The Secret Life of Bees by Sue Monk Kidd
Sue Monk Kidd's ravishing debut novel has stolen the hearts of reviewers and readers alike with its strong, assured voice. Set in South Carolina in 1964, The Secret Life of Bees tells the story of Lily Owens, whose life has been shaped around the blurred memory of the afternoon her mother was killed. When Lily's fierce-hearted "stand-in mother," Rosaleen, insults three of the town's fiercest racists, Lily decides they should both escape to Tiburon, South Carolina--a town that holds the secret to her mother's past. There they are taken in by an eccentric trio of black beekeeping sisters who introduce Lily to a mesmerizing world of bees, honey, and the Black Madonna who presides over their household. This is a remarkable story about divine female power and the transforming power of love--a story that women will share and pass on to their daughters for years to come.


Wednesday, April 4, 2012

The Alchemist book review


My rating = 4 stars

From  the cover –
An Andalusian shepherd boy dreams of travelling the world in search of a treasure as extravagant as any ever found. From his home in Spain he journeys to the exotic markets of Tangiers and then into the Egyptian desert, where a fateful encounter with the alchemist awaits him.

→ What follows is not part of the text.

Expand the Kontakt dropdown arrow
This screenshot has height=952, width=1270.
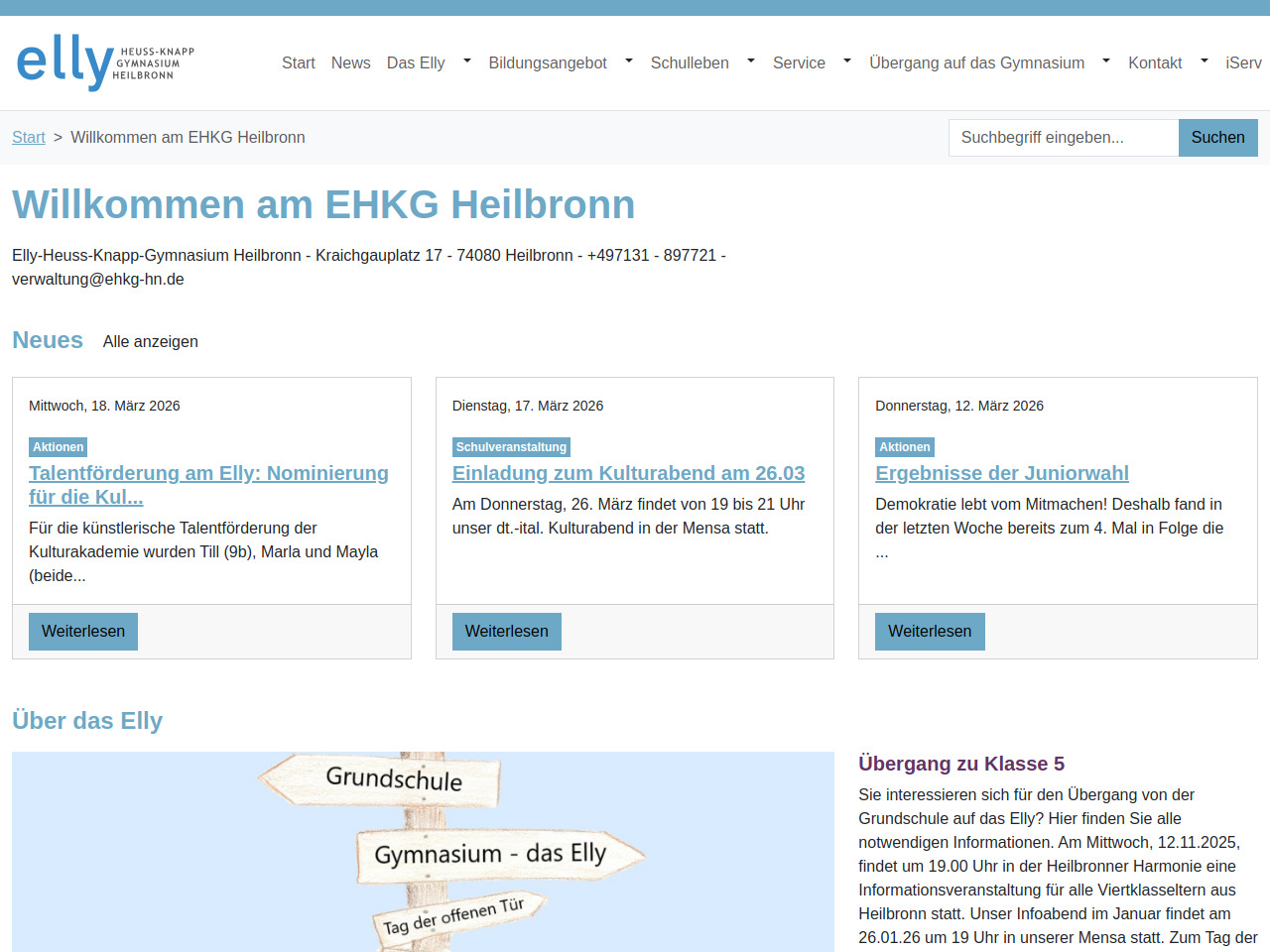coord(1205,60)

This book surprised me. I was expecting an adventure story, and while I did get that, I also got a book about becoming one with the earth, never giving up on your dreams and destiny, and the evolution of human character. The book is not divided up into chapters. Instead, it is told as one long narrative. It felt like I was reading a folk tale or something to that effect. There's quite a funny twist of events at the end too!

Postcards From Berlin book review


My rating = 4 stars

Catriona Lydgate is concerned because her daughter Daisy is sick - and isn't getting better. It doesn't help when letters start arriving from Berlin, stirring up memories of Cat's childhood that she would rather leave buried. Month after month, Cat takes her daughter to see several doctors, and none of them can figure out why Daisy is sick - unless her mother is making her sick. Suddenly Cat finds herself fighting the doctors and even her husband as she desperately tries to keep her daughter safe, find an answer to her illness, and hide her own childhood secrets that no one should know about.

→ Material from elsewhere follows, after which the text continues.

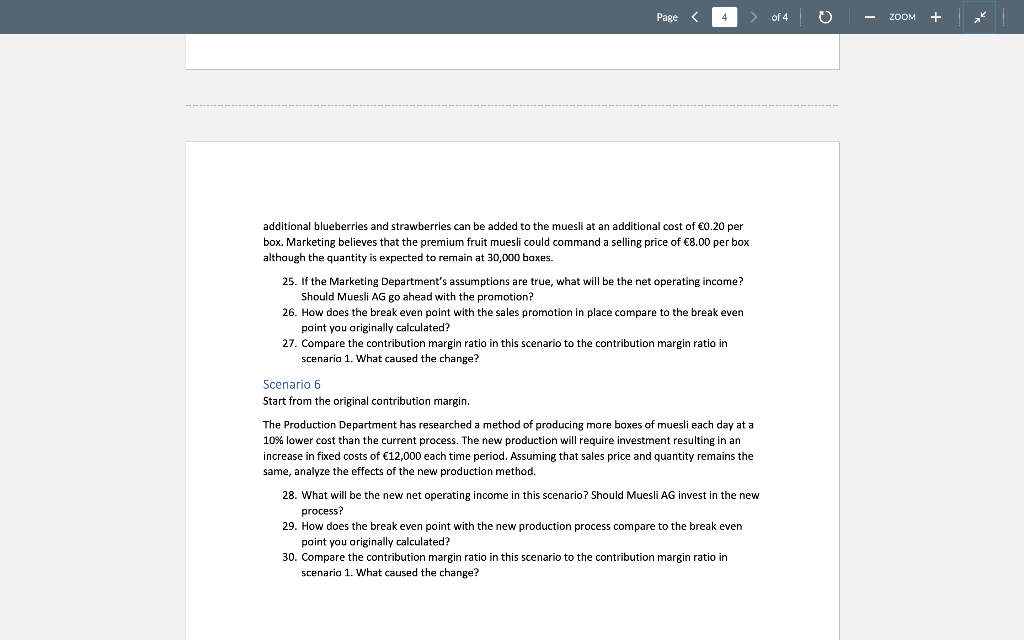Zoom in on the document
Image resolution: width=1024 pixels, height=640 pixels.
[x=935, y=16]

Anyone who has ever had a child will love reading this book. The agony, fear, and suspense Cat Lydgate goes through for her daughter are so real and tangible. I enjoyed watching Cat's journey of accepting her past and who she was through her painting. At first she only draws and paints flowers, but as she confronts her past, her artwork begins to change too. I will say, I thought Cat's husband Richard was a jerk. Throughout the entire book, he just goes along with whatever the doctors say and think and never has a single independent thought about what could truly help his daughter get well. I don't think he ever suspects Cat of harming Daisy, but he sure doesn't help Cat get the answers she's looking for. Altogether, this is a fantastic book, a great story about a devoted mother, love and reconciliation.